TASK INSTRUCTIONS: Every line in the records below that holds "computer" must be identified and copied.

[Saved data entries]

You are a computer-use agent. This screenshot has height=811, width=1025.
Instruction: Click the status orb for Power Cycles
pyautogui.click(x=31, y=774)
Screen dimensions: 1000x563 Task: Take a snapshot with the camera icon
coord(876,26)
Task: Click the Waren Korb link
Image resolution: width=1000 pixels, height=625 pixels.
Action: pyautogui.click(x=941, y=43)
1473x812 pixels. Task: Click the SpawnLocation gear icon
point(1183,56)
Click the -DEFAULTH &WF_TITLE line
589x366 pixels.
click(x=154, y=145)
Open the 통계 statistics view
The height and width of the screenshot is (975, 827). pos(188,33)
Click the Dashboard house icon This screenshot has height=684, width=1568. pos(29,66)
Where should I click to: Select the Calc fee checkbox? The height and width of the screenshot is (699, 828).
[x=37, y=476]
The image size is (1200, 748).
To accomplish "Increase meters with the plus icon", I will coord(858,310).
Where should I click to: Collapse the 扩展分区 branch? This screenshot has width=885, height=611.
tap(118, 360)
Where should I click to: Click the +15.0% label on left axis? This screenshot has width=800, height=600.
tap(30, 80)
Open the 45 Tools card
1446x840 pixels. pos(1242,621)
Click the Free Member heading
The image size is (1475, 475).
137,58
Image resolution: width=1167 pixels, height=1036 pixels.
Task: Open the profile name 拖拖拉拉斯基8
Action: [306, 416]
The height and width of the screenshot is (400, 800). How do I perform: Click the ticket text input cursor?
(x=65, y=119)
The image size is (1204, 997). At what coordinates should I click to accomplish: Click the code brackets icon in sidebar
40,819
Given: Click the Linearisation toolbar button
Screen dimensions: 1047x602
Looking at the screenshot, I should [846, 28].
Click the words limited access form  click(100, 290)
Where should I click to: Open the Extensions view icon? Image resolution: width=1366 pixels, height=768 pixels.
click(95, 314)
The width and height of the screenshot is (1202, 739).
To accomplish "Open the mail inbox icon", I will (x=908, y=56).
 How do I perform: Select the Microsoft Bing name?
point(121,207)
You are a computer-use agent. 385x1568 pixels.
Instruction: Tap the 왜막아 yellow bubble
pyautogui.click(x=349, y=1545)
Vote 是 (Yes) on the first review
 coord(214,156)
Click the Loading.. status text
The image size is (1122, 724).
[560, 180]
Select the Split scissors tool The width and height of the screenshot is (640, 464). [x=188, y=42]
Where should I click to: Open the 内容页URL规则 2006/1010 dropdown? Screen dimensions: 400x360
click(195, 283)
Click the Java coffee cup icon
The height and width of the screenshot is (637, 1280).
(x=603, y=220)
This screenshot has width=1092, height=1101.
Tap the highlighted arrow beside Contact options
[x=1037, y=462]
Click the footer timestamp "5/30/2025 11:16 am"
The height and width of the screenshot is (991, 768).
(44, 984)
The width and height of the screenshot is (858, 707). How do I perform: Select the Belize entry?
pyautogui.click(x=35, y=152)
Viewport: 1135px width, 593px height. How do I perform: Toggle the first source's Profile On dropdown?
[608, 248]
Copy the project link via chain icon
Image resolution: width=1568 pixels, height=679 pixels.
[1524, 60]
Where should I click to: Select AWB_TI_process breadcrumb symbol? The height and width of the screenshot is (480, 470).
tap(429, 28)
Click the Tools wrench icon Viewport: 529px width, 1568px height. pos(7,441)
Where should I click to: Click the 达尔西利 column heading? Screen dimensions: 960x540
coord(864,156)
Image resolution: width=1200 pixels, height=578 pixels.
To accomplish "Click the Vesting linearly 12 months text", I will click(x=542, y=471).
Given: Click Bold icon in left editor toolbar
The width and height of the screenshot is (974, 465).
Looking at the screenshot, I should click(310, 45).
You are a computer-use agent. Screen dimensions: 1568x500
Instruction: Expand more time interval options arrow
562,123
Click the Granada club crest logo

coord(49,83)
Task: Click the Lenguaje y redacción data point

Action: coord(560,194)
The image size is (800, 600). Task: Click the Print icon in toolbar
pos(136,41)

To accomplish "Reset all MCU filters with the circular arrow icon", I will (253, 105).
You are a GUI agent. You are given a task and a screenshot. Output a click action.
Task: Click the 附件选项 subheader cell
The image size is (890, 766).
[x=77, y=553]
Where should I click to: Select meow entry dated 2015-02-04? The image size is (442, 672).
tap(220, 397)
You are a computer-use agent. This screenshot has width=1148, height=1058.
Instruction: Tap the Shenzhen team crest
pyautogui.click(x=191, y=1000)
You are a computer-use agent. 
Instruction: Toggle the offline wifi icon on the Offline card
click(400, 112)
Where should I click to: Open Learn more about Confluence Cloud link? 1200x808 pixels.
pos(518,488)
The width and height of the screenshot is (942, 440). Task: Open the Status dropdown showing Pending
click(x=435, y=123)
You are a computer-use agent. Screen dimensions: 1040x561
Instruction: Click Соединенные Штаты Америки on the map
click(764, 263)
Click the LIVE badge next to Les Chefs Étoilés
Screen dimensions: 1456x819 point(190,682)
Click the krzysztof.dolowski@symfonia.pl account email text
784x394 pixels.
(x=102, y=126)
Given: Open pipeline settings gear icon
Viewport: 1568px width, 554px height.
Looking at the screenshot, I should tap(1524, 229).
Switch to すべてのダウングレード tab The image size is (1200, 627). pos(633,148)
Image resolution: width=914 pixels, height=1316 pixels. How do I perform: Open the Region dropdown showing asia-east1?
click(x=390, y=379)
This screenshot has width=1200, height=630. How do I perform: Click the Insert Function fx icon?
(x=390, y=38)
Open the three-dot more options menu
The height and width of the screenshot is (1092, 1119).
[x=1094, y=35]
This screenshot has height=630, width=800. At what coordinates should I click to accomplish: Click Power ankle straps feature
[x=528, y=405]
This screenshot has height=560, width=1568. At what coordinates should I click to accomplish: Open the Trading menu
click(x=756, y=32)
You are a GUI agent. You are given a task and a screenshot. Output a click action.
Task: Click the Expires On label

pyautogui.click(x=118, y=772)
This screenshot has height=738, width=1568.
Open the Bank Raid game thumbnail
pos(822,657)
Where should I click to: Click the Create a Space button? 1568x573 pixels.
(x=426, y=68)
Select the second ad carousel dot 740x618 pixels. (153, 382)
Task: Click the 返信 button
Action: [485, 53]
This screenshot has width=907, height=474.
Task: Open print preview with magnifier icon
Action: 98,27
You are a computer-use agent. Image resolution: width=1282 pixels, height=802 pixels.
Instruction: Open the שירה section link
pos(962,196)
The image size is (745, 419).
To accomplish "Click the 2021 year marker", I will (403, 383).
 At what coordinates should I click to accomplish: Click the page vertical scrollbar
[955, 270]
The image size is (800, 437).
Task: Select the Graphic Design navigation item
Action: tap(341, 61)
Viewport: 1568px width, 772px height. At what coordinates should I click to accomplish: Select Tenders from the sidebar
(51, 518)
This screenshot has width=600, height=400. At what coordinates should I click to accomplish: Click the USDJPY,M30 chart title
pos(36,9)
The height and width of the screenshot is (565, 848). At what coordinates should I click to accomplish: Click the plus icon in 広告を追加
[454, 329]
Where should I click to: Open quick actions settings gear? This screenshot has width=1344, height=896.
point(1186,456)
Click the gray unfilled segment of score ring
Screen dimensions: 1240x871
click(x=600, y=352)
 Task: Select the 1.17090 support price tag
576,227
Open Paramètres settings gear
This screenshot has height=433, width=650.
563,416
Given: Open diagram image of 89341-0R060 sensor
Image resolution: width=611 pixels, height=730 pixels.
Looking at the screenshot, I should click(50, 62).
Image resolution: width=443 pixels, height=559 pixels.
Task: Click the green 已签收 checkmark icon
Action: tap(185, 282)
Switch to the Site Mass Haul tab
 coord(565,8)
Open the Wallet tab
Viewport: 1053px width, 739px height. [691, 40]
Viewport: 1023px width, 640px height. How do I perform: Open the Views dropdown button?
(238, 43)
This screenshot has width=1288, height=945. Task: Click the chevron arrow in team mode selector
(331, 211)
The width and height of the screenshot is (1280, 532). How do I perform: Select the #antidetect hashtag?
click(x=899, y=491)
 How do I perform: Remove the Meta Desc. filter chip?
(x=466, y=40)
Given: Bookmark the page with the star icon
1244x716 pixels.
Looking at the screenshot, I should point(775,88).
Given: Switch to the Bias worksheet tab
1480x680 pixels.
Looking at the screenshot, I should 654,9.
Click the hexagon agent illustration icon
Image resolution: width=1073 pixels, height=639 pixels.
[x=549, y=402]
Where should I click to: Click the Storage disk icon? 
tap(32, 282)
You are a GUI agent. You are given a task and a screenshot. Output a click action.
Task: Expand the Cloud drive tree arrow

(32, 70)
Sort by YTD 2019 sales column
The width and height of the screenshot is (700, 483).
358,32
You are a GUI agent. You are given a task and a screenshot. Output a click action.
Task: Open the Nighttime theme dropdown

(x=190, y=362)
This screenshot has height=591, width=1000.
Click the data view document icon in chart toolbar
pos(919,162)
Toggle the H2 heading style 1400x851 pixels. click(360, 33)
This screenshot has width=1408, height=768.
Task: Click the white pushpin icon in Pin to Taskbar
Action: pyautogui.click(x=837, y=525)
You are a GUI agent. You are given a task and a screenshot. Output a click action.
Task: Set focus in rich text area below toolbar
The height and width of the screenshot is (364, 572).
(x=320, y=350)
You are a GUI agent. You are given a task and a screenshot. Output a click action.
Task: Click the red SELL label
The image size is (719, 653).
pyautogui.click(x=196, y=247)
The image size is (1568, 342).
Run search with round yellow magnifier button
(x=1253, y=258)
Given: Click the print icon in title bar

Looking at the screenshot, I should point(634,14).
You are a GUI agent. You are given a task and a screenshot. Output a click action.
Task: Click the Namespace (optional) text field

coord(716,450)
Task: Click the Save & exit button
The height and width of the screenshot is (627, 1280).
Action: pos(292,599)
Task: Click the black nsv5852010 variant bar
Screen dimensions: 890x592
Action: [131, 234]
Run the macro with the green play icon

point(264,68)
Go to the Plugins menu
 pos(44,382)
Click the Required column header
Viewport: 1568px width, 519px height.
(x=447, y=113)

ANSWER SECTION:
You are a computer-use agent. This screenshot has height=811, width=1025.
You are a computer-use agent. 385x1568 pixels.
You are a computer-use agent. Screen dimensions: 1568x500
You are a computer-use agent. This screenshot has width=1148, height=1058.
You are a computer-use agent. 
You are a computer-use agent. Screen dimensions: 1040x561
You are a computer-use agent. Image resolution: width=1282 pixels, height=802 pixels.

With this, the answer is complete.